Old Traditions Made New

A [long] time ago, it feels so long in some ways and close in others, my life included several important traditions. Thanksgiving was spent traveling to Grandma Carol's house and enjoying the noodles (if you try to tell me Thanksgiving tables musn't hold noodles, I'll cut you). Christmas Eve was at my Grandma Reta's house, and you couldn't open the presents until the dishes were washed - although this was the one day of the year we were allowed to use the dishwasher (it wouldn't hold all the dishes, and they had to be carefully rinsed beforehand, but oh, what novelty and freedom!). And Christmas morning itself - Curlysis and Jimbo and I had a carefully-devised structure to the Gift-Opening situation that started when we would wake with excitement in the very wee hours of the morning and progress until we could hold it no longer at the excruciatingly late hour of 7:00 a.m.

Traditions started to change.

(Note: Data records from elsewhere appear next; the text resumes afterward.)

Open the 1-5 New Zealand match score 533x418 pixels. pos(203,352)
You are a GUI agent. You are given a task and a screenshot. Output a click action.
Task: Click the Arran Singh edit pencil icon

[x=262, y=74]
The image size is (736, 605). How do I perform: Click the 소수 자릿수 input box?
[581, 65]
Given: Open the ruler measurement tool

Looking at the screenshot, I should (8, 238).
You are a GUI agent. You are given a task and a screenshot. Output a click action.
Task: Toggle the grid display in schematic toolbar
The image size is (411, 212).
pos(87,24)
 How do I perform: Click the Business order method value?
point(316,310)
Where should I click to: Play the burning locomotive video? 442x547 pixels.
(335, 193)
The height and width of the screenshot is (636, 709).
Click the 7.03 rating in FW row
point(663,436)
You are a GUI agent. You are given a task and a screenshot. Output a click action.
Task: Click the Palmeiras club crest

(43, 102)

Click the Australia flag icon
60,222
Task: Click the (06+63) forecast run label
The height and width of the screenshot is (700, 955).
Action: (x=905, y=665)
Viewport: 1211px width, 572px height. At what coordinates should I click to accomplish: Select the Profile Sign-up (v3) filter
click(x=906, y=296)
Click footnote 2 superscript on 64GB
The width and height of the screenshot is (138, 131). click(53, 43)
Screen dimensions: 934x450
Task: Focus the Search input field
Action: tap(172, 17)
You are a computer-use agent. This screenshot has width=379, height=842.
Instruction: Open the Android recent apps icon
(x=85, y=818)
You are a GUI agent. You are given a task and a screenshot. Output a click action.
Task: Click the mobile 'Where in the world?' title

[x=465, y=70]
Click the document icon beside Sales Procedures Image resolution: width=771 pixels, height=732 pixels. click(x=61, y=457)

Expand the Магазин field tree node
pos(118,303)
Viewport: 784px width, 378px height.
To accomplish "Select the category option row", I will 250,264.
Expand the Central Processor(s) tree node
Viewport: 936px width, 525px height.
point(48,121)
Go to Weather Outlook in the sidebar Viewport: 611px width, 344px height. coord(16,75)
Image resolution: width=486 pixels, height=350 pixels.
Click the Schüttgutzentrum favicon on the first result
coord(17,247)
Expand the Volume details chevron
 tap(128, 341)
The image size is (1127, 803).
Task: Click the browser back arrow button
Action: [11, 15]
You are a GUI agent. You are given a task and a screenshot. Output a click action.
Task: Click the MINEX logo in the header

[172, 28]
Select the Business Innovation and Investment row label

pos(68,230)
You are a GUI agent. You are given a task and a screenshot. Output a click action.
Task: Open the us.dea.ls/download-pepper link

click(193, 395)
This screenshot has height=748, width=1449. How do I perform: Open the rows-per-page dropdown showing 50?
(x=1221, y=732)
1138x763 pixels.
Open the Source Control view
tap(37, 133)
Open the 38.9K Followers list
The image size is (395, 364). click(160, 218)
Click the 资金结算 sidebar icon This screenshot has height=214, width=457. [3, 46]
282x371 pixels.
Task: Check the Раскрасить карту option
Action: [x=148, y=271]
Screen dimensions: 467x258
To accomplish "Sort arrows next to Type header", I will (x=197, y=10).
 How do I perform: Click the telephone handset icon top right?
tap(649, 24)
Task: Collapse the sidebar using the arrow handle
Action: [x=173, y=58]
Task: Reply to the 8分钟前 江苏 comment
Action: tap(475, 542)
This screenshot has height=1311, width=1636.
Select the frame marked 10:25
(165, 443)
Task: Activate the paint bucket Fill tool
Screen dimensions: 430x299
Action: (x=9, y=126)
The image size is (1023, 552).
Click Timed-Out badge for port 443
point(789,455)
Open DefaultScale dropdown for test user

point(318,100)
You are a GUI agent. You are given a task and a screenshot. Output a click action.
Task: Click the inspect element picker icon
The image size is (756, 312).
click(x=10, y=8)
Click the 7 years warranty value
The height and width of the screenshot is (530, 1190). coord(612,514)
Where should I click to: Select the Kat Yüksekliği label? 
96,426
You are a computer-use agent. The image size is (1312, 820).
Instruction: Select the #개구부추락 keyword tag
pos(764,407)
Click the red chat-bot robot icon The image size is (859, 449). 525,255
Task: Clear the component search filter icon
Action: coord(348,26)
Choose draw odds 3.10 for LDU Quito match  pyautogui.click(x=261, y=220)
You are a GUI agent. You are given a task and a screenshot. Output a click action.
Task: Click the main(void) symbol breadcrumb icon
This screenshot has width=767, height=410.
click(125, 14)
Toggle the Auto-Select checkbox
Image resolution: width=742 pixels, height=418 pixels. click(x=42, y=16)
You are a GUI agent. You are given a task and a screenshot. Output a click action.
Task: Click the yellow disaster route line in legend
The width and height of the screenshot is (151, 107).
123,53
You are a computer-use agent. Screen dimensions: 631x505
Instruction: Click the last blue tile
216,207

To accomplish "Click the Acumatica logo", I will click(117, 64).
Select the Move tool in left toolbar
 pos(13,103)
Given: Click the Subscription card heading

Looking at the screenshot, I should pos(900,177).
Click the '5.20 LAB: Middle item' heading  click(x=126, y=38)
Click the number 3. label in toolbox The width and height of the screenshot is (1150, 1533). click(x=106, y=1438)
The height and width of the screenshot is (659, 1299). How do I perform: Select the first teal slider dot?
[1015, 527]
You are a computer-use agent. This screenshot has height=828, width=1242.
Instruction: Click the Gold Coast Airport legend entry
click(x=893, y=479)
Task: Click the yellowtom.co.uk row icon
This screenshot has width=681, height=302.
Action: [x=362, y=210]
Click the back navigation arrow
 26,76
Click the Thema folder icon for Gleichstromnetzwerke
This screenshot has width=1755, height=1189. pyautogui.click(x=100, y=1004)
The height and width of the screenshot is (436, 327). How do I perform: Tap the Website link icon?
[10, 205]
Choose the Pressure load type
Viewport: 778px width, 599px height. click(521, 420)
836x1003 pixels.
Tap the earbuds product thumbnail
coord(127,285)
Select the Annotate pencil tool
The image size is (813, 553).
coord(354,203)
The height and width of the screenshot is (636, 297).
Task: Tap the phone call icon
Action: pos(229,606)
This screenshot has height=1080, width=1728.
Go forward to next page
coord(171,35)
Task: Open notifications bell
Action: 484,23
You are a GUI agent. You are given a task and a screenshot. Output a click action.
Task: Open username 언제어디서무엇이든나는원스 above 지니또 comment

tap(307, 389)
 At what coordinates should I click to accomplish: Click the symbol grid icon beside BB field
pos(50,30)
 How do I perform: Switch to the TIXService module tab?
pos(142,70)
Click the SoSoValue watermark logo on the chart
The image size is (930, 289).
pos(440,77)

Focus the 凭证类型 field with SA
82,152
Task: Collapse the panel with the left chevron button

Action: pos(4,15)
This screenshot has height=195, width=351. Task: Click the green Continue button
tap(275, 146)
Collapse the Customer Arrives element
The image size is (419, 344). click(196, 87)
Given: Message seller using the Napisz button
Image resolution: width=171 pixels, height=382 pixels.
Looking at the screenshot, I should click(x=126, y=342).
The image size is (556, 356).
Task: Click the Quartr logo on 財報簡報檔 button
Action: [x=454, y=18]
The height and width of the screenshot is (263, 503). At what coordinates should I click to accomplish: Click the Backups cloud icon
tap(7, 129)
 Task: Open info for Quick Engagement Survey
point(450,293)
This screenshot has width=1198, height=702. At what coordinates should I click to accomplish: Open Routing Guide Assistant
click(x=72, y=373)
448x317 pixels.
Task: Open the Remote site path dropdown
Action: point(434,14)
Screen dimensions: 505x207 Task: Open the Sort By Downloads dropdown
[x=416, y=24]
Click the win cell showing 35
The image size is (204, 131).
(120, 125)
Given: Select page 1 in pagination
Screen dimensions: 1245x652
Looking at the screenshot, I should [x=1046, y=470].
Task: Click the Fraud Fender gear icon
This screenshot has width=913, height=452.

It was a little suspicious at first, but mostly-welcomed. Grandma Reta's became soup for dinner, and then some weird vegetarian was embraced into the family ("Aunt Lynn" - who is not and has never been legally or biologically related, but is every bit a part of our family). The year we switched to disposable bowls for the soup was a little hard for me, I'll admit. Christmas Eve without the dish-washing? What is THAT?? And as family has grown to mean different things we've embraced new people, tried not to watch the losses disappear into just memories, and adjusted. It was hard to go from such absolute traditions to a more flexible arrangement of life. What do you mean we're changing the day of "Christmas" to accommodate this new situation? They need to adapt to US! But also it was awesome, and we sort of knew it at the time. As life moves on I appreciate it more and more. The traditions. The willingness to adapt the traditions. I reflect on it every year, especially around this time.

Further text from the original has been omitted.